» Exercise goal
Among the entries that follow, some lines contain the word "computer". Show all of them.

» Provided records
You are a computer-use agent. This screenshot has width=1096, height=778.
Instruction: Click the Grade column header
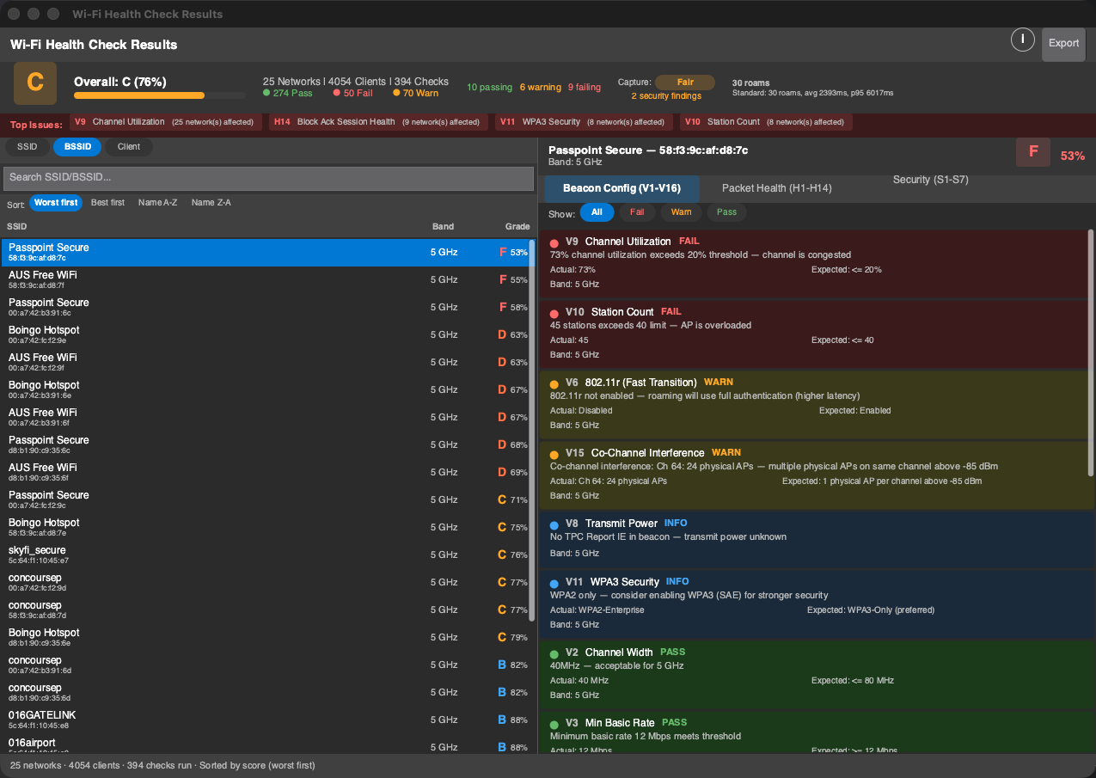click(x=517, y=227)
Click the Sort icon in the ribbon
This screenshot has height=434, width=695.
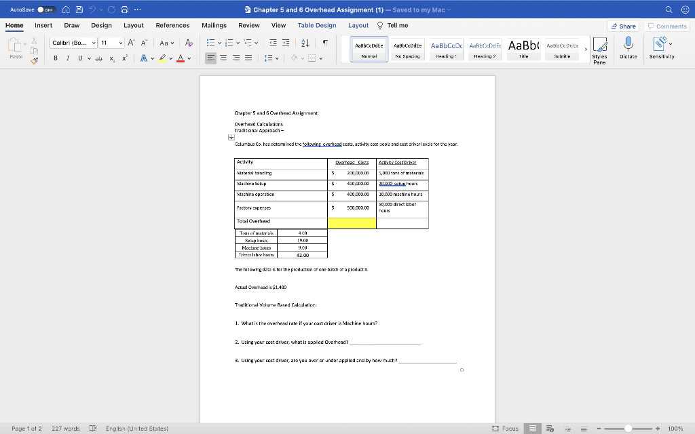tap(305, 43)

==

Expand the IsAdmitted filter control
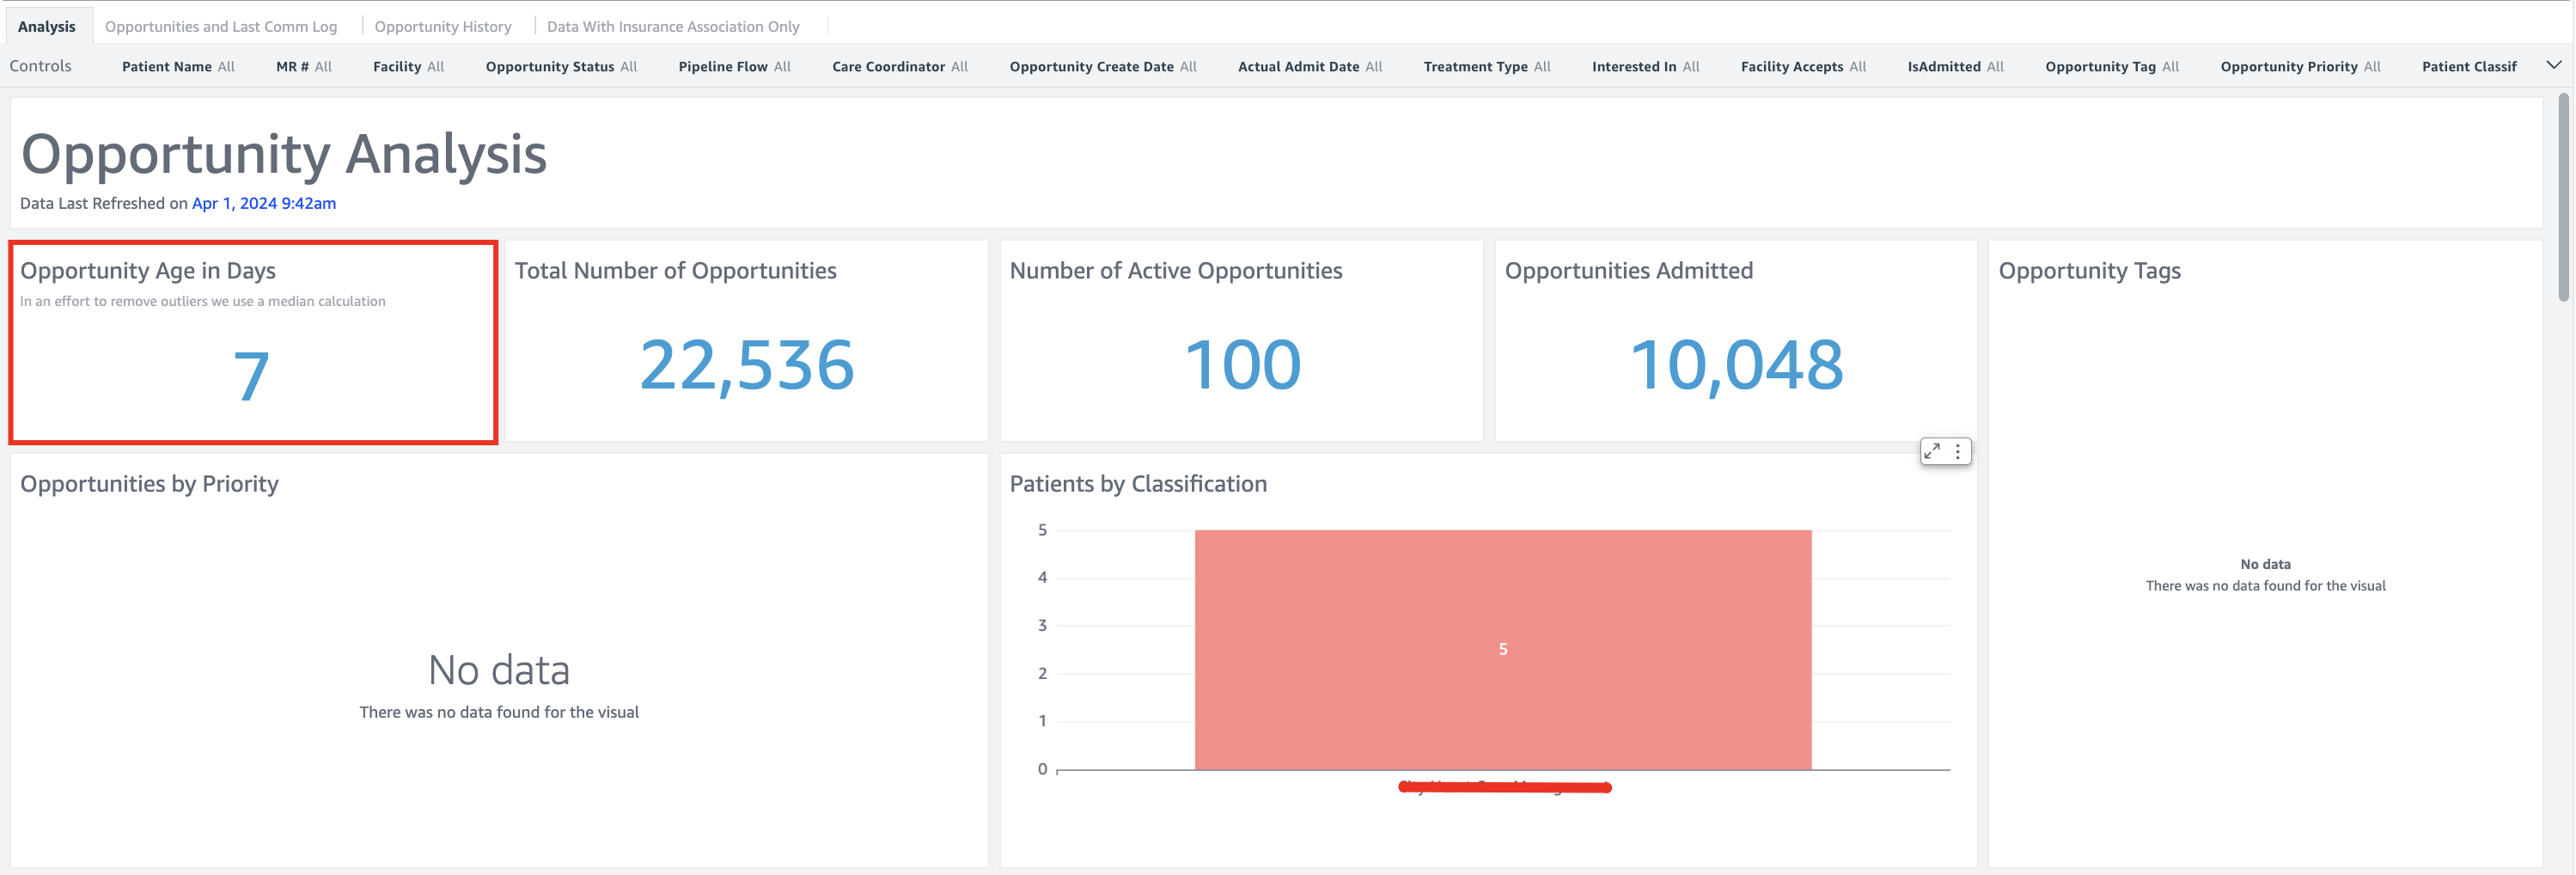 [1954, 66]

--

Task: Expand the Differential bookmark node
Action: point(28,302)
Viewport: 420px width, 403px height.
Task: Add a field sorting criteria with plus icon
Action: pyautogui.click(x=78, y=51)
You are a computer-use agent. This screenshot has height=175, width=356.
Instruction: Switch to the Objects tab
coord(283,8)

» Result of this exercise
You are a computer-use agent. This screenshot has width=1096, height=778.
You are a computer-use agent. This screenshot has height=175, width=356.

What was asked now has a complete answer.